§ **ESTRATTO DEL DOCUMENTO**:
--------------------------------------------------
Una delle maggiori difficoltà nell’approccio degli operatori al Notariato consiste nella natura controintuitiva del termine “Notaio”. La nozione definitoria del Notaio non risulta infatti monodimensionale come quella di altri professionisti: bensì “ambivalente” intesa l’ambivalenza sia nel suo dato fattuale che nel suo significato sociologico ben indagato da Bauman (Modernità ed ambivalenza).

Per strutturare una nozione definitoria del “Notaio” non si può che partire dall’articolo 1 della Legge 16 febbraio 1913 n. 89 (Ordinamento del Notariato e degli Archivi Notarili) il quale testualmente recita “i Notari sono Pubblici Ufficiali Istituiti…”. Il dato letterale scolpisce con chiarezza la strutturalità della qualifica e della funzione: i Notai sono Ufficiali Pubblici….Il dato letterale indica per la verità un altro elemento di strutturalità tra qualifica e funzione: ed è l’utilizzo del termine “Istituiti”.

L’utilizzo di detto termine segna in maniera irrevocabile la diversità ontologica del Notaio dagli altri professionisti in quanto lo struttura e lo conforma in funzione della statualità. In funzione ma non parte della amministrazione dello Stato in rapporto di dipendenza e con strutturazione gerarchica in quanto nell’esercizio delle funzioni anche ” libero professionista”.

Come lucidamente sostiene Giuseppe Celeste (Riflessioni sull’imparzialità del Notaio) nel caso in esame “la funzione amministrativa è demandata, dunque, ad un soggetto che non è titolare di alcun complesso organizzativo; esiste pur sempre un ufficio in senso oggettivo, inteso cioè come determinazione della podestà nelle quali il suo esercizio si concreta, ma non vi è una struttura materiale servente, con la conseguenza che la podestà pubblica non può essere riferita ad un’istituzione organizzata nell’ambito dei pubblici poteri, ma soltanto al suo titolare.
--------------------------------------------------
§ **MATERIALE FORNITO**:

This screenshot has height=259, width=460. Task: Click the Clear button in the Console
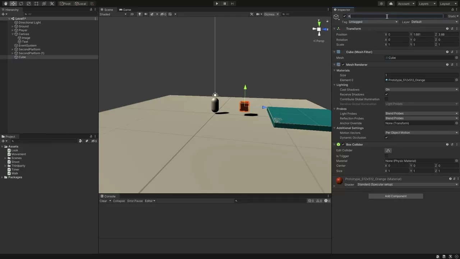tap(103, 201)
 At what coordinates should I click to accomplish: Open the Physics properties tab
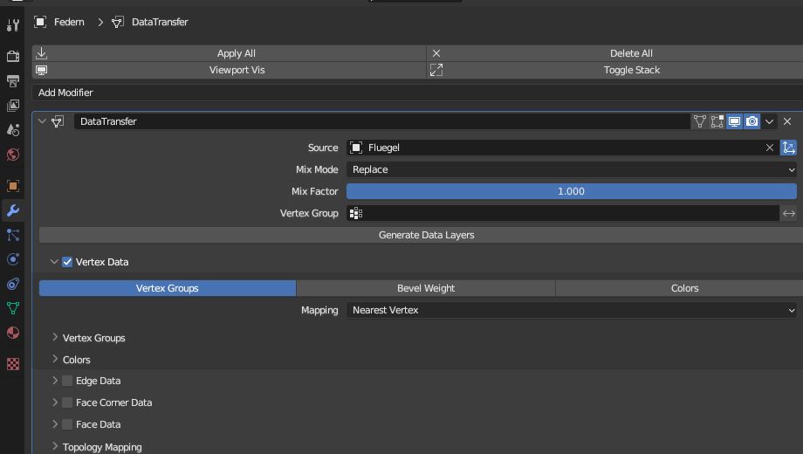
--------------------------------------------------
§ **COSA FARE**:
**a.** Secondo il brano sul notaio, quale articolo di legge è il punto di partenza per definire il Notaio?
**b.** Nel brano sul notaio, riscrivi la parte che comincia con "Una delle maggiori" e prosegue fino a "(Modernità ed ambivalenza).", sostituendo "monodimensionale" con "unidimensionale".

§ **SOLUZIONI**:
**a.** L'articolo 1 della Legge 16 febbraio 1913 n. 89 (Ordinamento del Notariato e degli Archivi Notarili).

**b.**
Una delle maggiori difficoltà nell’approccio degli operatori al Notariato consiste nella natura controintuitiva del termine “Notaio”. La nozione definitoria del Notaio non risulta infatti unidimensionale come quella di altri professionisti: bensì “ambivalente” intesa l’ambivalenza sia nel suo dato fattuale che nel suo significato sociologico ben indagato da Bauman (Modernità ed ambivalenza).